Task statement:
Output the line with "Naudojimo teisės ribojamos (310, 972)" and every line below it until the listing ends, exactly as written and with nothing added.

Stored data:
--- START ---

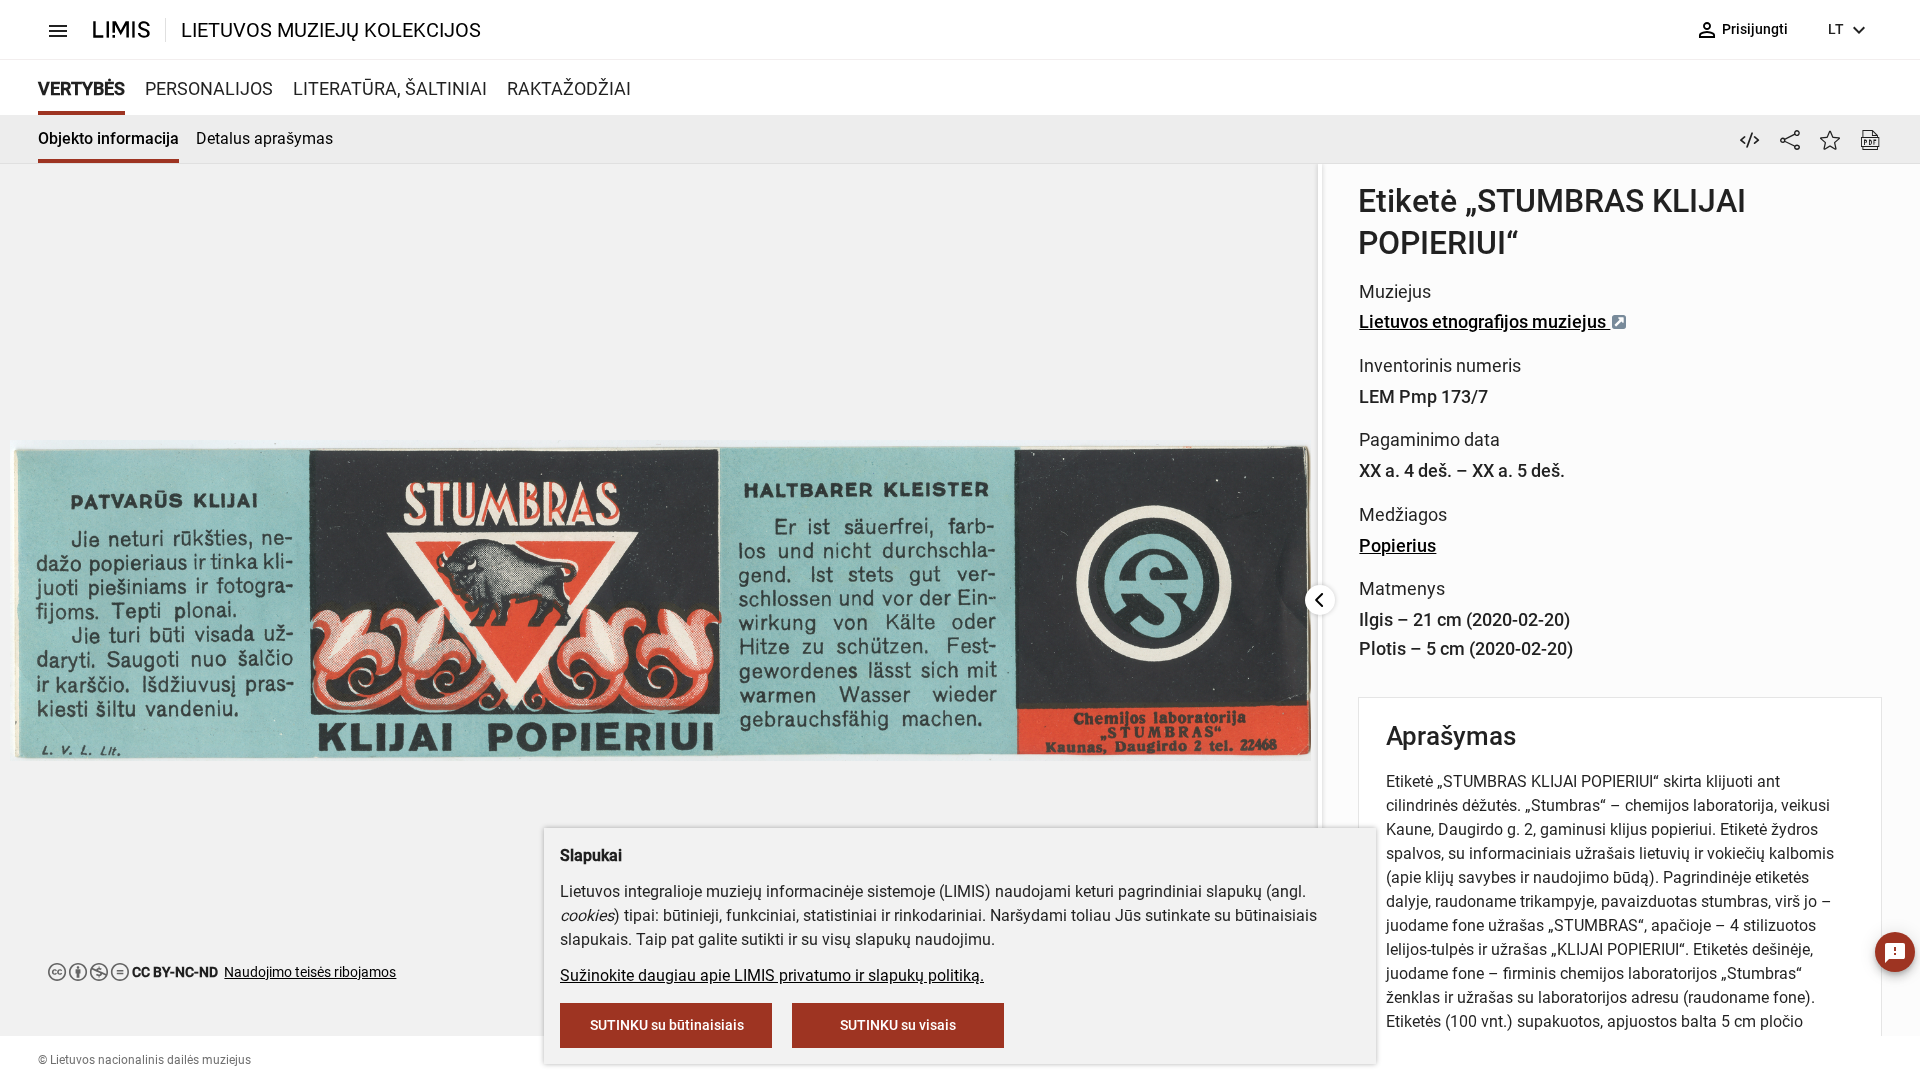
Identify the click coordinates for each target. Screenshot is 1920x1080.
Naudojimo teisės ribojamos (310, 972)
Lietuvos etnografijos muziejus (1484, 321)
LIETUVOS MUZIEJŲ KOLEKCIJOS (331, 30)
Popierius (1397, 545)
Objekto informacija (108, 138)
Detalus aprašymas (264, 138)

--- END ---

Result for this task:
Naudojimo teisės ribojamos (310, 972)
Lietuvos etnografijos muziejus (1484, 321)
LIETUVOS MUZIEJŲ KOLEKCIJOS (331, 30)
Popierius (1397, 545)
Objekto informacija (108, 138)
Detalus aprašymas (264, 138)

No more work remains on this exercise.